Right now, I just want a diagnosis. Then I can start to strategise. I hate not knowing what is wrong, because then I don't know how to fix it.

I have Melissa Ford's Navigating the Land of IF as my road-map to this unexpected destination. So far, it has been a great source of comfort and information. The introduction reads:

"...while you're here, you should know that you have a friend, in book form, to turn to in the middle of the night, when the sea monsters offshore start howling and you just wish you were home."

Tuesday, 8 January 2008

55 orange pills

It was quite a shock to take my pill this morning - not the automatic process that it has always been. This time, as I looked down and ran my fingers across my rows of pills, they didn't float off into infinity like they always have before. I take one pill each morning for eight more weeks, and then I stop. And then, after a while, for the first time in forever, I become fertile. And then we try to make a baby. Not by doing anything too differently, just with the absence of a tiny little pill each morning. Then perhaps, one day, almost out of the blue, we become parents. How terrifying.

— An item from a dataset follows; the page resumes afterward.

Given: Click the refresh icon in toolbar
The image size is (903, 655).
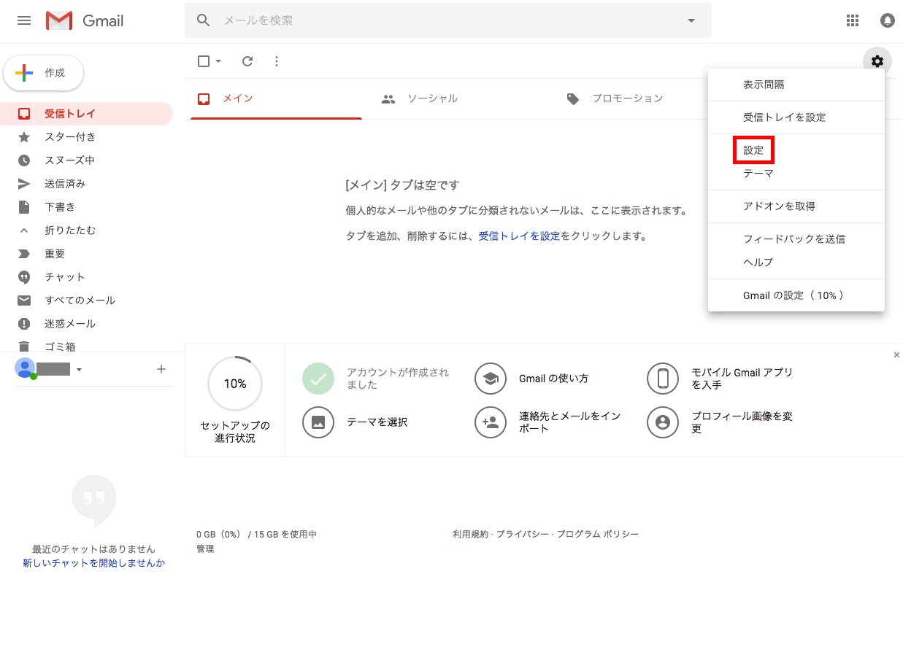Looking at the screenshot, I should point(247,61).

How do I decide that I'm ready? That I'm all grown up and I know enough about the world to start teaching another? Am I an adult? How did that happen? I don't know how people do it. How they decide that they're good enough. That they're worthy.

The one thing that makes it not completely terrifying, that makes me think that it is also exciting and right, is of course my husband. I've never known anyone like him - so extraordinary. I love him, and I trust him. Not only his heart, but his head. His values, his ethics, his wisdom. I can imagine no better role-model for our child. We are a team, and I don't have to be everything, I just have to be myself. We have so much joy in our life together as two, it would be a delight to make it three. So with him beside me, I think that I might have the courage to soon stop taking these tiny orange pills.